How much money should there be in the world? It is an interesting question; to which, at any time, there is a correct answer that is unknown to anyone. It is the amount at which money is able to perfectly perform its two key functions – being a medium of exchange and a store of value. Too little money in circulation and it would cease being a fair store of value because its value would be increasing – something that hasn’t occurred in half a century. Most often, money ceases to be a store of value on the downside – losing its value – because it is far easier for states and banks to create new currency than it is to destroy it.

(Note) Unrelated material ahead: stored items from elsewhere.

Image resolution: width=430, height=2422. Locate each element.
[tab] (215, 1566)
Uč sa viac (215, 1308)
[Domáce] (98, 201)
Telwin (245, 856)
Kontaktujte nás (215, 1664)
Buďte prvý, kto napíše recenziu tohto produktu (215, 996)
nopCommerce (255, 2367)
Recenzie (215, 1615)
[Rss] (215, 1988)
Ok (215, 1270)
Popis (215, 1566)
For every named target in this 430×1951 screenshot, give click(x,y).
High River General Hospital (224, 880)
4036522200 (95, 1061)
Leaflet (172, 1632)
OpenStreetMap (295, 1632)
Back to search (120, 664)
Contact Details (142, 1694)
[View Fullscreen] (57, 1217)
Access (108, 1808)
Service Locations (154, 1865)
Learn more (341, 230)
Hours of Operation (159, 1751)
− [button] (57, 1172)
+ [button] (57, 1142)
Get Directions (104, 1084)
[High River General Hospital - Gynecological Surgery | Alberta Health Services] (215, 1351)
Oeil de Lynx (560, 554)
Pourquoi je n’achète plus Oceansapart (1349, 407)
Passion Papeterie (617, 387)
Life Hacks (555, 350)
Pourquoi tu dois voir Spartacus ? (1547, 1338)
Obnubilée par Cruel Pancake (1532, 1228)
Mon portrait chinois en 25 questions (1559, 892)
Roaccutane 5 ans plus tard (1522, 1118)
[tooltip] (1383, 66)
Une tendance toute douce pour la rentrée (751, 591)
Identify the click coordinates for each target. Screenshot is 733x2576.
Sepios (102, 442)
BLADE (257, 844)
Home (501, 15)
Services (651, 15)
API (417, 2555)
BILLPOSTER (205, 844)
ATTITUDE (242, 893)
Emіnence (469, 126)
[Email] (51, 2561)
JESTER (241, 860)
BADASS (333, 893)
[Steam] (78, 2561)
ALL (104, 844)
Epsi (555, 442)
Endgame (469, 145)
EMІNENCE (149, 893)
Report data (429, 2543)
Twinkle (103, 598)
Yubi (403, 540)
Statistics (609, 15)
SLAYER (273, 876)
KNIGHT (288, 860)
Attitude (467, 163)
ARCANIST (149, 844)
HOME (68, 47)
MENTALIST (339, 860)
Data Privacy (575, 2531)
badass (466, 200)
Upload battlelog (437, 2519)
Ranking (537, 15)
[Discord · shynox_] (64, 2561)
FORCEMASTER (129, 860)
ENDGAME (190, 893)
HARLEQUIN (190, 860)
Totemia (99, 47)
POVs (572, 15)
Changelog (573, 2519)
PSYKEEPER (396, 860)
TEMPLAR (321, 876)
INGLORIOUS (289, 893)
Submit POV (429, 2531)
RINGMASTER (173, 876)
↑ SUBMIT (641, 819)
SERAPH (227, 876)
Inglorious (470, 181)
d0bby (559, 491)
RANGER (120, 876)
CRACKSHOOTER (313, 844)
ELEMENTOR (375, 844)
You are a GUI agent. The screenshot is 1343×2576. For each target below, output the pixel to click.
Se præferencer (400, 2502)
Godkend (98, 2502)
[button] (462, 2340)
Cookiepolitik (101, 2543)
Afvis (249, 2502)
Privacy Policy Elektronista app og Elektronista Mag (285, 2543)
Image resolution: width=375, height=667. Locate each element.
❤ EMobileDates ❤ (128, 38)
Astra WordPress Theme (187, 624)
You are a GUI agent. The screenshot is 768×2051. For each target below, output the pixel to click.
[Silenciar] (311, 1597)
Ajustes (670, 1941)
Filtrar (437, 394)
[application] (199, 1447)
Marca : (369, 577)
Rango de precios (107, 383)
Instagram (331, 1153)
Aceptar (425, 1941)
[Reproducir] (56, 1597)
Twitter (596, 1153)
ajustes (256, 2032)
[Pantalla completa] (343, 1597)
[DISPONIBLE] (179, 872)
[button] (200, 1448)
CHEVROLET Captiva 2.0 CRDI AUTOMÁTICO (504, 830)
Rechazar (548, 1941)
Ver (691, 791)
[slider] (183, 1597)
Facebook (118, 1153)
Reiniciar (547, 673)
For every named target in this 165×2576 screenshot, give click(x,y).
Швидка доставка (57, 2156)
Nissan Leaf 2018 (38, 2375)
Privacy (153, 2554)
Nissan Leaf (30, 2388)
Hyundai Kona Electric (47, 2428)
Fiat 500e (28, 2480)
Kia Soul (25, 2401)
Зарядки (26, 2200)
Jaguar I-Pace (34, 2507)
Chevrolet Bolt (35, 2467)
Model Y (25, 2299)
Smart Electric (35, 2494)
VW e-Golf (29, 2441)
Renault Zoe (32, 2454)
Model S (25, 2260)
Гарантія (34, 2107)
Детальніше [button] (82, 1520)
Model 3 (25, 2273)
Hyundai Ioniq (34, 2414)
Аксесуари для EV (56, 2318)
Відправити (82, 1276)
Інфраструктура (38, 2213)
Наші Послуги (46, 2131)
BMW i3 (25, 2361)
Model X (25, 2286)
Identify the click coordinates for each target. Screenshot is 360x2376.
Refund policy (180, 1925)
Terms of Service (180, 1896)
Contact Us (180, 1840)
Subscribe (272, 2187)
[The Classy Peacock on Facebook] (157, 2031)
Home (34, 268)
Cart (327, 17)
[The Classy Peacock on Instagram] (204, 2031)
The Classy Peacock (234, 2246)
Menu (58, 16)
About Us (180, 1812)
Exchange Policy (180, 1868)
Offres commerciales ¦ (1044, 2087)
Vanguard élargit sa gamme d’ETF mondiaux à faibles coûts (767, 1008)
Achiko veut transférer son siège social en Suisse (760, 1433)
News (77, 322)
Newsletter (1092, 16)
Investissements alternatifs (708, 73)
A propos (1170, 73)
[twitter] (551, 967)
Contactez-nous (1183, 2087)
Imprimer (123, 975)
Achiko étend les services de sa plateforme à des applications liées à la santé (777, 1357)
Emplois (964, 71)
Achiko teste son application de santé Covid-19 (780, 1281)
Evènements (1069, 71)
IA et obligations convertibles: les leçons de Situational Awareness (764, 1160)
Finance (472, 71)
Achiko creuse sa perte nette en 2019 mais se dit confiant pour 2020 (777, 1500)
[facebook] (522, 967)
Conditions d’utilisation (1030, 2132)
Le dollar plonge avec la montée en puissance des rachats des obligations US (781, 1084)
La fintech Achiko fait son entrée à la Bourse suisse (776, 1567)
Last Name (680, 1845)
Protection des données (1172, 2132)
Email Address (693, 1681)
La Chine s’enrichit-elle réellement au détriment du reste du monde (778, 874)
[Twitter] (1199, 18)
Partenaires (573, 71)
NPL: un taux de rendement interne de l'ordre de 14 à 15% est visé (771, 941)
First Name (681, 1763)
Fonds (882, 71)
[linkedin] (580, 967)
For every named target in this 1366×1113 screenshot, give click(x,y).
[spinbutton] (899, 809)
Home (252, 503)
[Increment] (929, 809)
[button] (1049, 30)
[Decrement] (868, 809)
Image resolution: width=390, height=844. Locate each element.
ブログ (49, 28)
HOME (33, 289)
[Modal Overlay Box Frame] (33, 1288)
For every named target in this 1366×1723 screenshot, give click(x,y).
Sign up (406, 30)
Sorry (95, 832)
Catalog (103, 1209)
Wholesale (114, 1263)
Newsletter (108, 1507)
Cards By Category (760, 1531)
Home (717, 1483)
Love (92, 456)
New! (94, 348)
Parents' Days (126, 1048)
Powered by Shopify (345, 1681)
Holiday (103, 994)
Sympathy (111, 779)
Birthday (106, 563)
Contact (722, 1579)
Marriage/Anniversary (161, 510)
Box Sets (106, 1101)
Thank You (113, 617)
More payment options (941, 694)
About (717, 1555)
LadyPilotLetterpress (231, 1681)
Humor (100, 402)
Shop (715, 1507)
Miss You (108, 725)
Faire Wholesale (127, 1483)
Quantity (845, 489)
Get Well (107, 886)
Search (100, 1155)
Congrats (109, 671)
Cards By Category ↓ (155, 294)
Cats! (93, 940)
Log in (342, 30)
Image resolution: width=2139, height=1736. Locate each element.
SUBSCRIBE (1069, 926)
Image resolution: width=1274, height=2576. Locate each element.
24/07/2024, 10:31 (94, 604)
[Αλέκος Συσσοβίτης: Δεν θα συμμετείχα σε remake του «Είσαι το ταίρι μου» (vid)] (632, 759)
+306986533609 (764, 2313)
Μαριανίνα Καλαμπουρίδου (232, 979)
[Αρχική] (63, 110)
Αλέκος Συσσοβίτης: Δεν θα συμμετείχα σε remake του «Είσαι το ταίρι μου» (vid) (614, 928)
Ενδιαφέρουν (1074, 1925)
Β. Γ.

In practice, whether there is too much, or not enough money in the system is largely a matter of political economy rather than science. There are two broad economic camps – Monetarists and Keynesians – which largely correspond to conservative and liberal politics. The conservative-monetarist camp has been arguing for more than a decade that there is too much money in a system which should have been allowed to fail back in 2008. The liberal-Keynesian camp in contrast, argues that the absence of productivity gains, inflation and wage growth pressure show that there is too little money in circulation.
The liberal-Keynesian camp appears to be winning the argument for now. This is because the economic fallout from the pandemic and the response to it would – at least in the short-term – have been devastating were it not for the various grants, loans, bailouts, stimulus payments and public services spending embarked upon by states and central banks around the world. Moreover, by pumping trillions of newly created dollars into the system, the Biden administration may well create a short-term post-pandemic bounce which will prevent the immediate onset of depression.